The torch bearer of the Patak's legend, Anjali Pathak from Bolton, has grabbed the attention of the media with her new book 'Secrets from my Indian Family Kitchen'.
The book, that will be available in the UK shops later this month, in a magenta and gold cover takes its inspiration from the recipes that she learnt from her family in a beautiful collection of authentic Indian dishes and modern creations that are perfect for all cooks. Each recipe has a special memory on her journey of discovery into the wonderful flavours and ingredients of Indian cooking.
It also has pictures of Anjali as a child and photos of her parents Kirit and Meena, as children to bring the book to life and to show how her food life has developed under her family's influence. Everything in the book is spice-related, but not necessarily Indian.
There are recipes for rushed days, along with sun filled burbecue get togethers, showstopper dinner party mains or for health conscious in need of nutritious, feel good meals.
Scattered throughout are Anjali's 'My Secret' stamps giving the one tips on how to make most of your ingredients, ways to tweak the recipes for slightly different, yet still scrumptious results and her favourite suggestions.
Anjali's grandparents, Laxmishanker (popularly known as Lakhubhai) and Shantagauriben arrived in Britain in the 1950s and began selling Indian sweets and snacks from their small London home before opening a grocery store near Euston Station. They eventually moved into making the products the brand is known for today and in 1984 the business moved to Lancashire, first to Haydock and then to Abram near Leigh where the Patak factory is still based (the H was dropped in the 1960s to make the name easier for British consumers to pronounce).
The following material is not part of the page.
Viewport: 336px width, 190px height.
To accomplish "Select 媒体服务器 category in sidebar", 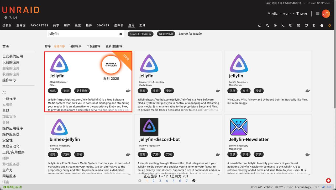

The Patak's brand is among the most recognisable on British supermarket shelves and their products are now stocked around the world. Anjali, 33, now will also heighten that international reputation by launching an academy in Mumbai. In an interview she said that Indians nowadays like to eat out a lot, as there are cheaper options in India. Therefore, many fancy restaurants have opened up in India, and people are keen to cook different dishes on their own at home with ease.
She and Meena wrote a book in 2007 to mark the 50th anniversary of the company which contained traditional family recipes. Her new cookery book is out in shops this month.
Secrets from my Indian Family Kitchen by Anjali Pathak. Published by Mitchell Beazley. Price £20.